Can dogs or cats eat dog food?

October 9, 2023
This article is not intended to be a substitute for professional veterinary advice, diagnosis, or treatment. Always seek the advice of your veterinarian with any questions you may have regarding your pet’s care, treatment, or medical conditions.

Can dogs eat dog food?

Can dogs have dog food? Before you answer "DUH," there's one thing to keep in mind: not all dog foods are created equal.

Most commercial dog foods undergo rigorous testing and quality control measures to ensure they are safe and free from harmful bacteria or contaminants, but not all are quite so careful.
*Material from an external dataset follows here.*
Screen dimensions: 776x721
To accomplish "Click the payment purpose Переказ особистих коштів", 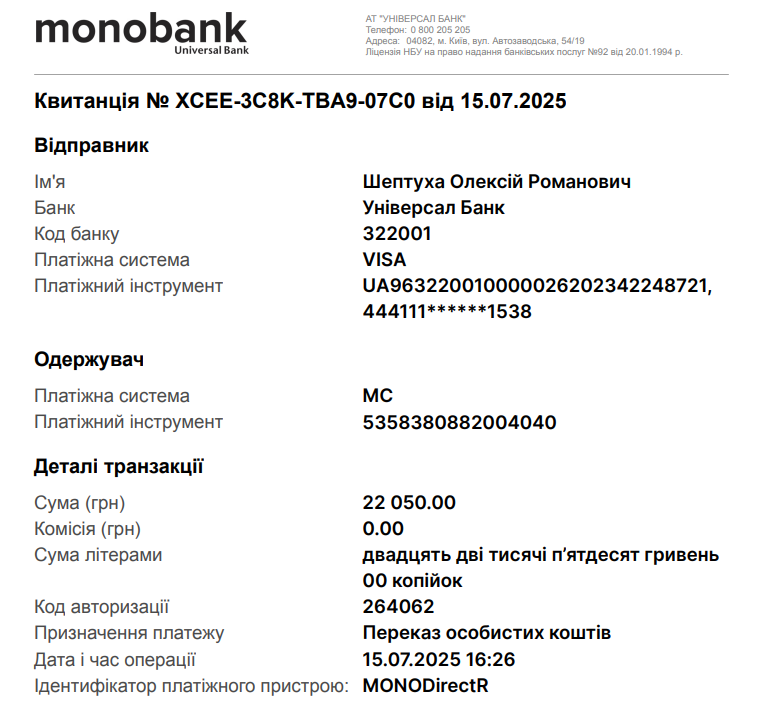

So while quality is a top concern, there's a dizzying array of specialized foods. Many brands offer diets tailored to address specific health concerns, such as weight management or gastrointestinal issues.

But what about raw food diets? How about vegan diets? And how much food does your dog actually need?

Our best advice? Halt the online research and give your vet a call.

Can cats eat dog food?

Did your cat and dog switch food bowls? Don't let it happen too regularly.

Cats and dogs may both be carnivores, but they have distinct nutritional needs.

Cat food is specially designed to cater to the specific requirements of felines, boasting a higher protein content and more taurine, an amino acid vital for cats that they can't synthesize themselves. In contrast, dog food might not supply enough of these essential nutrients for your cat's well-being.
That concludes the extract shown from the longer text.